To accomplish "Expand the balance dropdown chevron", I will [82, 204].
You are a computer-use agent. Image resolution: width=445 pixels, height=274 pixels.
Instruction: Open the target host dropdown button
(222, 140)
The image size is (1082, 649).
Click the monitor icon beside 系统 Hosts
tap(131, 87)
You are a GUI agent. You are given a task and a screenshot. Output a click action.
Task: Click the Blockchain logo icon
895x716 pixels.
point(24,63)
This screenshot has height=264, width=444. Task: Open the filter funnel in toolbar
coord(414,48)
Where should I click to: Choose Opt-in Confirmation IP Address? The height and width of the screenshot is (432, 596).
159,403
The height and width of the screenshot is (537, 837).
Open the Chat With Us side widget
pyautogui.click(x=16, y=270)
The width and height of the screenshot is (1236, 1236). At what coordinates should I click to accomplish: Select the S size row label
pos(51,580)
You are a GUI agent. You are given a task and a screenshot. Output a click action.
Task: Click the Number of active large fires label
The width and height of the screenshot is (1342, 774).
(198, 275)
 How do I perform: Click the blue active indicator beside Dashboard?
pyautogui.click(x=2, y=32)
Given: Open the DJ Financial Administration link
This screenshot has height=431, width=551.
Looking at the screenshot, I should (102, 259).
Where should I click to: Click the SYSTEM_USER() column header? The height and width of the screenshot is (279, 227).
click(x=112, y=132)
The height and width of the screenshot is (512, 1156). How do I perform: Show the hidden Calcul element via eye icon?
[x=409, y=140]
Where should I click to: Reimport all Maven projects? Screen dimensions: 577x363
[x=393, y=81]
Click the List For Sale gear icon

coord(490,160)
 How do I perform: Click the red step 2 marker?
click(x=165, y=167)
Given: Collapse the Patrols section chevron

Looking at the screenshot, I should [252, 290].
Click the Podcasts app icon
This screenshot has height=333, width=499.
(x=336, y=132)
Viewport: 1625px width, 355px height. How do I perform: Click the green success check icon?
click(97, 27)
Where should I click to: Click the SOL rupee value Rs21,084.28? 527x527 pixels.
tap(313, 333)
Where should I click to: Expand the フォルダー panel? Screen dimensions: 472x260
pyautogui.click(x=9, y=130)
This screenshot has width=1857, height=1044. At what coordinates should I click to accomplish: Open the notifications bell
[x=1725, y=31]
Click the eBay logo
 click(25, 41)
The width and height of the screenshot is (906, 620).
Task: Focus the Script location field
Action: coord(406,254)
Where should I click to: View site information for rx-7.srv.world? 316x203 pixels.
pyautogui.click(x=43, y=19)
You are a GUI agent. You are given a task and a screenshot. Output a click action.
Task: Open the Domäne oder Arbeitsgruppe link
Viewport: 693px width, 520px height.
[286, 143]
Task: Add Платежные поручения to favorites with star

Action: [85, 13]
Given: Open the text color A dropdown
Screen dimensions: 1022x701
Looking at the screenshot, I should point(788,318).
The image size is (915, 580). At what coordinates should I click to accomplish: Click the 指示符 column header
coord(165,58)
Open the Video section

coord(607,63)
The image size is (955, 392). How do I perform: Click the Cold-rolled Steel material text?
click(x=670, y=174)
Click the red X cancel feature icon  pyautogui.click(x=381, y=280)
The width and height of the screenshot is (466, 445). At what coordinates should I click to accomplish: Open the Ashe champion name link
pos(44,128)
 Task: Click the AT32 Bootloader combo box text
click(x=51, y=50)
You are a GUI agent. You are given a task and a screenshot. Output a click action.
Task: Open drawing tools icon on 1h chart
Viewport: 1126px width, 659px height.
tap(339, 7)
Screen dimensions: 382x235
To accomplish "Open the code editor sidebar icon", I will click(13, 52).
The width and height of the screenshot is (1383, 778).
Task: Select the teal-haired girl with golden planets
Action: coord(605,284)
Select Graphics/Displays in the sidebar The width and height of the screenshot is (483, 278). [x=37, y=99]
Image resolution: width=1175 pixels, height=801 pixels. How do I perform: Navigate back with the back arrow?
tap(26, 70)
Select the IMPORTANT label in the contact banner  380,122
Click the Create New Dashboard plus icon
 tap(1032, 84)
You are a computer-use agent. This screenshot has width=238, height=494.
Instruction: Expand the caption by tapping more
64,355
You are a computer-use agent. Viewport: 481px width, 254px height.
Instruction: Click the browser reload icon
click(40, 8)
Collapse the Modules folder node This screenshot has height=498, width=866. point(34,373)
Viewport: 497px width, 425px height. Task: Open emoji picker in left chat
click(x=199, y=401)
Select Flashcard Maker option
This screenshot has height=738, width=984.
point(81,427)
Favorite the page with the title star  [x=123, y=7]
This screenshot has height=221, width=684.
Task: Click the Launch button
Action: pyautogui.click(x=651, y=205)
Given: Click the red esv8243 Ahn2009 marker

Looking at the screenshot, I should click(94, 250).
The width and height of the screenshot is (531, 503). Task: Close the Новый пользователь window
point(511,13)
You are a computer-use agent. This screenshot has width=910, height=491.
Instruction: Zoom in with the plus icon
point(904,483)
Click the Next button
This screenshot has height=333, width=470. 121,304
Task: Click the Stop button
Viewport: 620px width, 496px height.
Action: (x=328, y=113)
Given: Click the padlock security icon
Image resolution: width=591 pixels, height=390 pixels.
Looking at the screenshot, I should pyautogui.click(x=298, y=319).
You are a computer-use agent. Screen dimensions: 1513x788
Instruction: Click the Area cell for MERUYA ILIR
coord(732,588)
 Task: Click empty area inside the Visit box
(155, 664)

------------------------------------------------------------------------

> [EXERCISE INSTRUCTIONS]: Output the entries above in their entirety, exactly as written.

> [WRITTEN SOLUTION]:
To accomplish "Expand the balance dropdown chevron", I will [82, 204].
You are a computer-use agent. Image resolution: width=445 pixels, height=274 pixels.
Instruction: Open the target host dropdown button
(222, 140)
The image size is (1082, 649).
Click the monitor icon beside 系统 Hosts
tap(131, 87)
You are a GUI agent. You are given a task and a screenshot. Output a click action.
Task: Click the Blockchain logo icon
895x716 pixels.
point(24,63)
This screenshot has height=264, width=444. Task: Open the filter funnel in toolbar
coord(414,48)
Where should I click to: Choose Opt-in Confirmation IP Address? The height and width of the screenshot is (432, 596).
159,403
The height and width of the screenshot is (537, 837).
Open the Chat With Us side widget
pyautogui.click(x=16, y=270)
The width and height of the screenshot is (1236, 1236). At what coordinates should I click to accomplish: Select the S size row label
pos(51,580)
You are a GUI agent. You are given a task and a screenshot. Output a click action.
Task: Click the Number of active large fires label
The width and height of the screenshot is (1342, 774).
(198, 275)
 How do I perform: Click the blue active indicator beside Dashboard?
pyautogui.click(x=2, y=32)
Given: Open the DJ Financial Administration link
This screenshot has height=431, width=551.
Looking at the screenshot, I should (102, 259).
Where should I click to: Click the SYSTEM_USER() column header? The height and width of the screenshot is (279, 227).
click(x=112, y=132)
The height and width of the screenshot is (512, 1156). How do I perform: Show the hidden Calcul element via eye icon?
[x=409, y=140]
Where should I click to: Reimport all Maven projects? Screen dimensions: 577x363
[x=393, y=81]
Click the List For Sale gear icon

coord(490,160)
 How do I perform: Click the red step 2 marker?
click(x=165, y=167)
Given: Collapse the Patrols section chevron

Looking at the screenshot, I should [252, 290].
Click the Podcasts app icon
This screenshot has height=333, width=499.
(x=336, y=132)
Viewport: 1625px width, 355px height. How do I perform: Click the green success check icon?
click(97, 27)
Where should I click to: Click the SOL rupee value Rs21,084.28? 527x527 pixels.
tap(313, 333)
Where should I click to: Expand the フォルダー panel? Screen dimensions: 472x260
pyautogui.click(x=9, y=130)
This screenshot has width=1857, height=1044. At what coordinates should I click to accomplish: Open the notifications bell
[x=1725, y=31]
Click the eBay logo
 click(25, 41)
The width and height of the screenshot is (906, 620).
Task: Focus the Script location field
Action: coord(406,254)
Where should I click to: View site information for rx-7.srv.world? 316x203 pixels.
pyautogui.click(x=43, y=19)
You are a GUI agent. You are given a task and a screenshot. Output a click action.
Task: Open the Domäne oder Arbeitsgruppe link
Viewport: 693px width, 520px height.
[286, 143]
Task: Add Платежные поручения to favorites with star

Action: [85, 13]
Given: Open the text color A dropdown
Screen dimensions: 1022x701
Looking at the screenshot, I should point(788,318).
The image size is (915, 580). At what coordinates should I click to accomplish: Click the 指示符 column header
coord(165,58)
Open the Video section

coord(607,63)
The image size is (955, 392). How do I perform: Click the Cold-rolled Steel material text?
click(x=670, y=174)
Click the red X cancel feature icon  pyautogui.click(x=381, y=280)
The width and height of the screenshot is (466, 445). At what coordinates should I click to accomplish: Open the Ashe champion name link
pos(44,128)
 Task: Click the AT32 Bootloader combo box text
click(x=51, y=50)
You are a GUI agent. You are given a task and a screenshot. Output a click action.
Task: Open drawing tools icon on 1h chart
Viewport: 1126px width, 659px height.
tap(339, 7)
Screen dimensions: 382x235
To accomplish "Open the code editor sidebar icon", I will click(13, 52).
The width and height of the screenshot is (1383, 778).
Task: Select the teal-haired girl with golden planets
Action: coord(605,284)
Select Graphics/Displays in the sidebar The width and height of the screenshot is (483, 278). [x=37, y=99]
Image resolution: width=1175 pixels, height=801 pixels. How do I perform: Navigate back with the back arrow?
tap(26, 70)
Select the IMPORTANT label in the contact banner  380,122
Click the Create New Dashboard plus icon
 tap(1032, 84)
You are a computer-use agent. This screenshot has width=238, height=494.
Instruction: Expand the caption by tapping more
64,355
You are a computer-use agent. Viewport: 481px width, 254px height.
Instruction: Click the browser reload icon
click(40, 8)
Collapse the Modules folder node This screenshot has height=498, width=866. point(34,373)
Viewport: 497px width, 425px height. Task: Open emoji picker in left chat
click(x=199, y=401)
Select Flashcard Maker option
This screenshot has height=738, width=984.
point(81,427)
Favorite the page with the title star  [x=123, y=7]
This screenshot has height=221, width=684.
Task: Click the Launch button
Action: pyautogui.click(x=651, y=205)
Given: Click the red esv8243 Ahn2009 marker

Looking at the screenshot, I should click(94, 250).
The width and height of the screenshot is (531, 503). Task: Close the Новый пользователь window
point(511,13)
You are a computer-use agent. This screenshot has width=910, height=491.
Instruction: Zoom in with the plus icon
point(904,483)
Click the Next button
This screenshot has height=333, width=470. 121,304
Task: Click the Stop button
Viewport: 620px width, 496px height.
Action: (x=328, y=113)
Given: Click the padlock security icon
Image resolution: width=591 pixels, height=390 pixels.
Looking at the screenshot, I should pyautogui.click(x=298, y=319).
You are a computer-use agent. Screen dimensions: 1513x788
Instruction: Click the Area cell for MERUYA ILIR
coord(732,588)
 Task: Click empty area inside the Visit box
(155, 664)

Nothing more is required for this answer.